Dr. Jonh J. Bergan escreveu muitos anos antes desta técnica sobrepujar a cirurgia convencional, um comentário na primeira publicação do Dr. Parodi: “Já foi dito que a essência da grande arte é a simplificação… Dr. Parodi e equipe simplificaram a cirurgia da aorta. Previsivelmente, este procedimento será oferecido inicialmente a pacientes com risco proibitivo a cirurgia convencional de aorta. À medida que a experiência aumentar, será oferecida a pacientes com bom risco cirúrgico… Durante este tempo, complicações irão ocorrer… Todo procedimento intervencionista tem suas próprias complicações. Oposição ao procedimento será feita. Em cirurgia vascular não ocorreu nenhuma mudança para melhor sem a qual homens sábios e bons não se opuseram. Agora que essa barreira inicial foi vencida, novas aplicações, incluindo o bypass distal transluminal, são previsíveis. Essa mudança é inevitável. É, como disse Thoreau:  “… um milagre a contemplar; mas é um milagre que está acontecendo a cada minuto.””

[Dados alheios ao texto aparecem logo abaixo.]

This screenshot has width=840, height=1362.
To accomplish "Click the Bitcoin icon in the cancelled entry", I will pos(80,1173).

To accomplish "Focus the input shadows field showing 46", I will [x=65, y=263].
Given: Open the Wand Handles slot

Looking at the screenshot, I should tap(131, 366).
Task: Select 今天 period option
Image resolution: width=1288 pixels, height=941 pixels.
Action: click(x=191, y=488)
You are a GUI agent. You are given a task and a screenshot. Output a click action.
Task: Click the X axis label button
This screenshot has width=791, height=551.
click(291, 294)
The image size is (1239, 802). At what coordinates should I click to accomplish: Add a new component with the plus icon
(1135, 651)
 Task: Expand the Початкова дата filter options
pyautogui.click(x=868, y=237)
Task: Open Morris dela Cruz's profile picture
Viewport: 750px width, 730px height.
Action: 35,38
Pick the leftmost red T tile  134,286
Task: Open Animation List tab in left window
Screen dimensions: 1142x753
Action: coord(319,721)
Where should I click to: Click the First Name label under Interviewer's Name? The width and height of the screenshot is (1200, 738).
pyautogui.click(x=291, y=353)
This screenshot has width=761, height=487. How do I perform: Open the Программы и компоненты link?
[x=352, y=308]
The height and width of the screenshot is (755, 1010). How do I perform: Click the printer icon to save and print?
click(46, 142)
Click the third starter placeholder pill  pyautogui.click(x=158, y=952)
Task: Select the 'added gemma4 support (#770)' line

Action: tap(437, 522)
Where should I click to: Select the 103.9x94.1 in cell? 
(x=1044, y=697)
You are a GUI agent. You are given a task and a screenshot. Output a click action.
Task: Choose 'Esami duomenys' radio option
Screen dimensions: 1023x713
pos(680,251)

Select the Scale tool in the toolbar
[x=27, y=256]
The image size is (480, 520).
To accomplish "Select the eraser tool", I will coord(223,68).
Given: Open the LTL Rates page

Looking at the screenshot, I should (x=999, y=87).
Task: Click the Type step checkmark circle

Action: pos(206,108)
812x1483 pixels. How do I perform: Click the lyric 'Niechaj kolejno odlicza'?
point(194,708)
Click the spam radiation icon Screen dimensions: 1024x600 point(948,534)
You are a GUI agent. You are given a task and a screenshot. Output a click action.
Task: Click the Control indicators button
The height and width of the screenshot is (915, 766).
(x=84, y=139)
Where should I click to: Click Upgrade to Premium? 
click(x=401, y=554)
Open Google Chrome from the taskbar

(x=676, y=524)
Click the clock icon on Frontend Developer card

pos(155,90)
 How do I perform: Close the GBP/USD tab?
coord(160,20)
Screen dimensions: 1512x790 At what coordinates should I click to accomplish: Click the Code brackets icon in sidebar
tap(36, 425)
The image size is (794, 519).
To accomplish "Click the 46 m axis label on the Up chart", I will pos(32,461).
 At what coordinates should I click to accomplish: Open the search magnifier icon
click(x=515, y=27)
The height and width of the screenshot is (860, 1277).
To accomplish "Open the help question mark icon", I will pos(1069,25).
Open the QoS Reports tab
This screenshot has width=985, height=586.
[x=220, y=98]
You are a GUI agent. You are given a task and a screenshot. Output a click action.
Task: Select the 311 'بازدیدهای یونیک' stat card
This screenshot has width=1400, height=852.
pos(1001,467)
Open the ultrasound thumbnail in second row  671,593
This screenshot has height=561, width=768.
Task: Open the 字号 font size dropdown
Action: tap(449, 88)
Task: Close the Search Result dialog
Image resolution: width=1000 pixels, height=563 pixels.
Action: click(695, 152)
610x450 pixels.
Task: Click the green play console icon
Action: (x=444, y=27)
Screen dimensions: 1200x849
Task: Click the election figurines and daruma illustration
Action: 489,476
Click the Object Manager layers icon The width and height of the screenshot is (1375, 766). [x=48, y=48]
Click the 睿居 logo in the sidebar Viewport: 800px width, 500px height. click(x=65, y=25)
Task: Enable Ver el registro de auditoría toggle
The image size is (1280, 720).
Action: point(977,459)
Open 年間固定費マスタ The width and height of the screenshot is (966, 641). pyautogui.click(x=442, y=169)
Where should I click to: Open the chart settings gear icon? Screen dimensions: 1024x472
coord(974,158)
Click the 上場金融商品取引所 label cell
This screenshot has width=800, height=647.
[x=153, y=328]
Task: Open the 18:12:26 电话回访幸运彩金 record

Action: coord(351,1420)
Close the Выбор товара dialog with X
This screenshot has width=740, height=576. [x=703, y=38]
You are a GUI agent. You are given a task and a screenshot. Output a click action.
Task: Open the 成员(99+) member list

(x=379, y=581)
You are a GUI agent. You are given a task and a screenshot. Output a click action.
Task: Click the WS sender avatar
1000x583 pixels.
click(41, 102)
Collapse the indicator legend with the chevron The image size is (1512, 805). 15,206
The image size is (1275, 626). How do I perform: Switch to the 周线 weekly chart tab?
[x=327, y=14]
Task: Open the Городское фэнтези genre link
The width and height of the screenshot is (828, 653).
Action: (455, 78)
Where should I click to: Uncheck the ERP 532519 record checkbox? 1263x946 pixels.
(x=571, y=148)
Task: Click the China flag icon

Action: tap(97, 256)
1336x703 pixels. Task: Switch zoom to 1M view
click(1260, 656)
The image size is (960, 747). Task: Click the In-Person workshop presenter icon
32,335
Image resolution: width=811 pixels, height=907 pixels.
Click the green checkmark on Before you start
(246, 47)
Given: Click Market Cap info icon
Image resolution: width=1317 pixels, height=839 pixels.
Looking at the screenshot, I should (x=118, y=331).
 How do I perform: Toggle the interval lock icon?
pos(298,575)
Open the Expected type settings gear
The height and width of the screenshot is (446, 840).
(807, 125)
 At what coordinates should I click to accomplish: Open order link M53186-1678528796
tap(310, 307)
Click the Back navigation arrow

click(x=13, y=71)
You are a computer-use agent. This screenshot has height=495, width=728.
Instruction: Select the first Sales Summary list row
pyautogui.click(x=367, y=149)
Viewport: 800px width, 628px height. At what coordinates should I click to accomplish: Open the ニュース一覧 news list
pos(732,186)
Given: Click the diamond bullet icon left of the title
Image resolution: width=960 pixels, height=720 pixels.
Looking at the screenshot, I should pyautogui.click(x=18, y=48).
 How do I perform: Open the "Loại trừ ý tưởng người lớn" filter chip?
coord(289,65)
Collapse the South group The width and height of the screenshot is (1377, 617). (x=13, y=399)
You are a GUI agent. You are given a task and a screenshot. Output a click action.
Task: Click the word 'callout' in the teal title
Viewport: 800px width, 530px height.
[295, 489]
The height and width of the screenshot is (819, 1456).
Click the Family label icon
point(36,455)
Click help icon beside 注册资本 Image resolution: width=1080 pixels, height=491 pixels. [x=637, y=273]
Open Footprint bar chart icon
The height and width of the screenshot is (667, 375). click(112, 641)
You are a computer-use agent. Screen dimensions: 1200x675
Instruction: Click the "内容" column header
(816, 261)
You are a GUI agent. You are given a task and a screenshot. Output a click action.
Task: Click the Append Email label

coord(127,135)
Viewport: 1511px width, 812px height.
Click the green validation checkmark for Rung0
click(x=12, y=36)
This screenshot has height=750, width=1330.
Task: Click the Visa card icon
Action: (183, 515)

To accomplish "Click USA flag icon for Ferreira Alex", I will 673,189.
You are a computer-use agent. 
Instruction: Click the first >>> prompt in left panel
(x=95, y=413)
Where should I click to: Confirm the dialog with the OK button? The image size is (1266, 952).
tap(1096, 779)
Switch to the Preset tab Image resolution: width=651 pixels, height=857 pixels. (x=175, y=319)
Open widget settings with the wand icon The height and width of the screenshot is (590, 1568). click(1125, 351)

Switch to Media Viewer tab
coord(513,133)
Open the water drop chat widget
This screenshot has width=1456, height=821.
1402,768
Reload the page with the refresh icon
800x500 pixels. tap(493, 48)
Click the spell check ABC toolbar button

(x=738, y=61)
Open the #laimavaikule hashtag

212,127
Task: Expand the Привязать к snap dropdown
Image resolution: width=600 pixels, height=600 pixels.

Após a realização deste procedimento no país mais rico do mundo e hegemônico àquela época, uma vez que a guerra fria havia terminado, a técnica se difundiu. Dr. Parodi e equipe foram convidados a viajar o mundo inteiro para ensinar e demonstrar esta enorme mudança de paradigma no universo vascular. O reticente Vascular Stablishment cedeu. Uma nova era foi inaugurada. Evoluímos para as próteses bifurcadas, fenestradas, ramificadas e para a aorta torácica, incluindo o arco aórtico e a aorta ascendente. O Universo Vascular nunca mais foi o mesmo.